What do you get when you combine country-club sports with high fashion and machine-to-machine (M2M) connectivity? Ralph Lauren's new "high-performance, fashion-forward Polo Tech shirt," making its debut at the US Open this week.
The polo comes in black, with Ralph's signature polo player logo in yellow, but more importantly has a conductive thread of sensors knitted into it that read biological and physiological information on the wearer. The technology, powered by Canadian company OMsignal, uses an accelerometer and gyroscope to collect data on the wearer's movement, direction, vitals and even stress level when a ball comes flying across the court.
This data is then transmitted via Bluetooth to the cloud, where it is stored and analyzed, producing information on the user's heartbeat, respiration, stress level, energy output and other activity-related stats, viewable from a mobile app.
Figure 1: Not Just a Fashion Statement Marcos Giron shows off the new $200 Polo Tech, which uses sensors and a removable electronics pack to track all of an athlete's vitals... and a tight, stretchable knit to show off all of the athlete's six pack.
For more on wearables, check out our dedicated Internet of Things channel here on Light Reading.
The $200 Polo Tech shirt will be worn by several ball boys during the US Open, as well as by singles player Marcos Giron, but OMsignal sees applications for helping everyday athletes understand their bodies and improve their performance. Check out the following video to see the shirt -- and Giron -- in action.

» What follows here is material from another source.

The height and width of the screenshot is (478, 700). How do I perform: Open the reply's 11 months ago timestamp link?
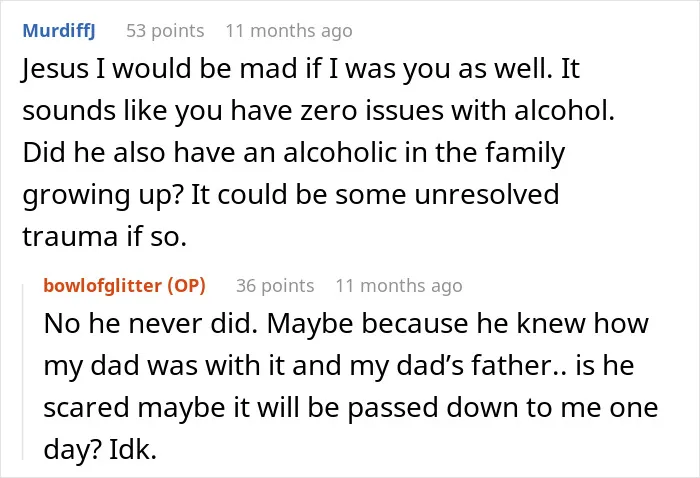click(399, 286)
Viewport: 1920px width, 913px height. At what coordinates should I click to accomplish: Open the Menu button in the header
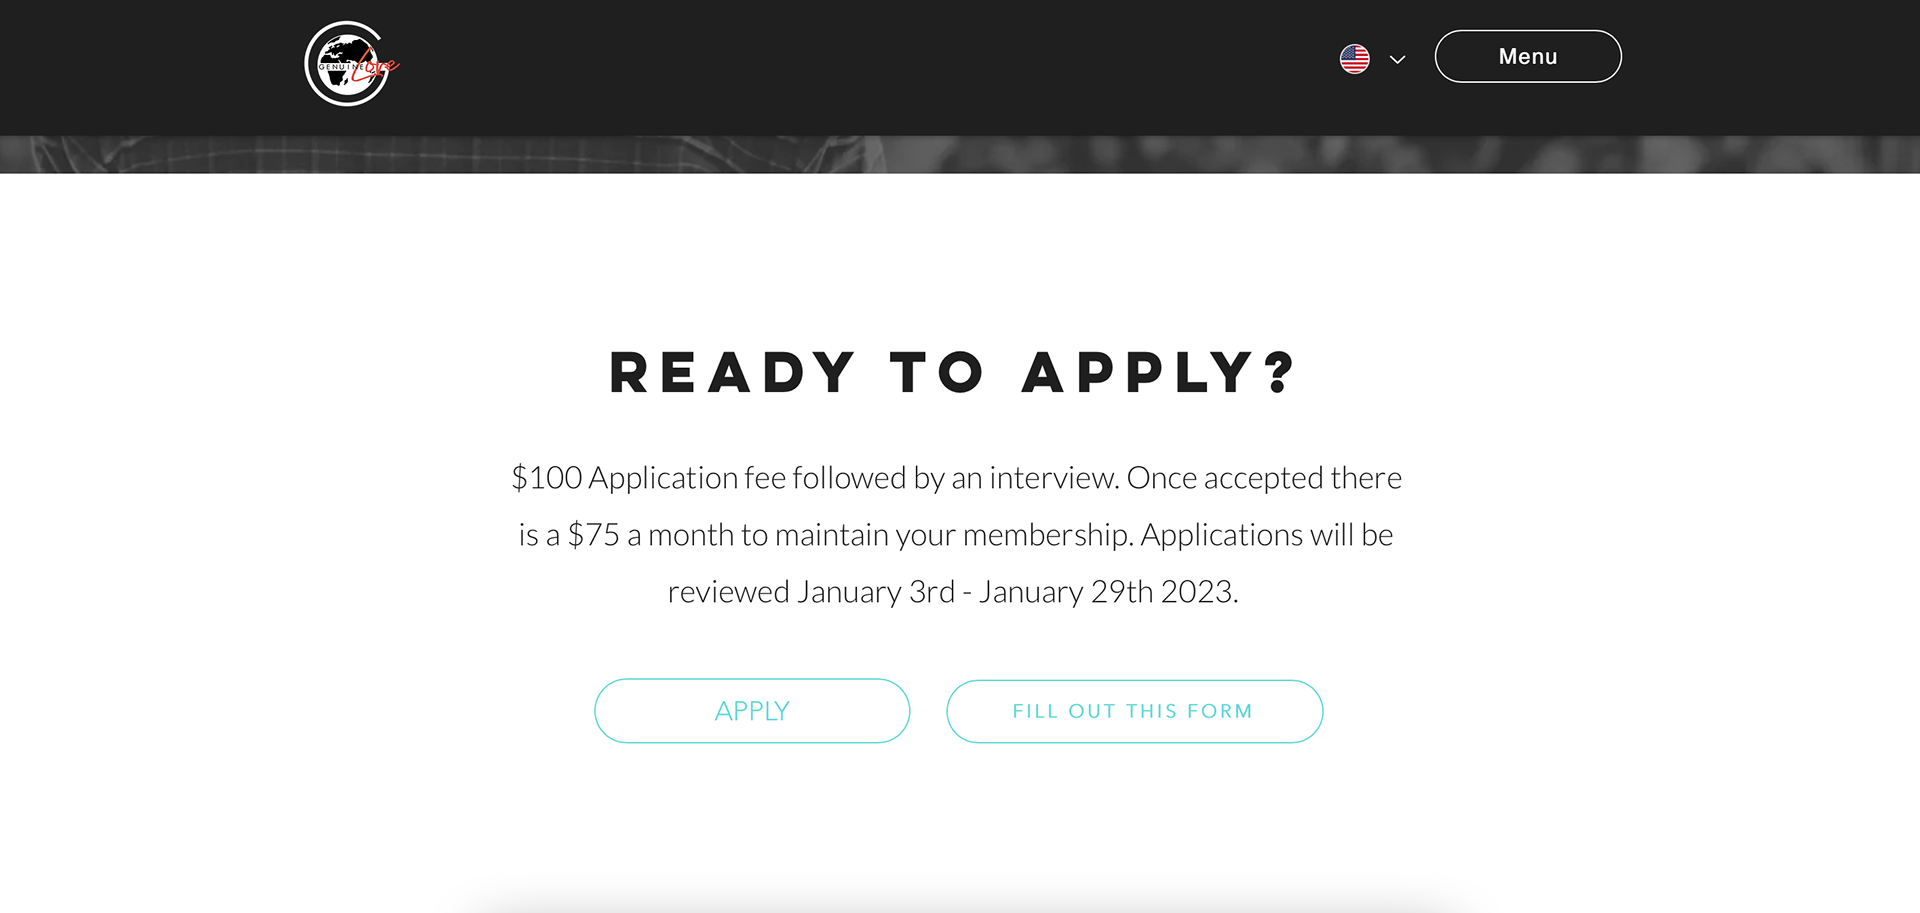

This falls into the category of M2M apps that can be both useful and pretty cool. It also proves the point that anything that can be connected, will be -- whether by cellular, Bluetooth or another connectivity standard. We're not just talking devices and smartwatches, but your own clothing.
It's not bulky, obvious or outrageously expensive, either; it's simply embedded and running in the background. That's the kind of thing that can get everyone, not just tech geeks or super athletes, excited about the Internet of Things.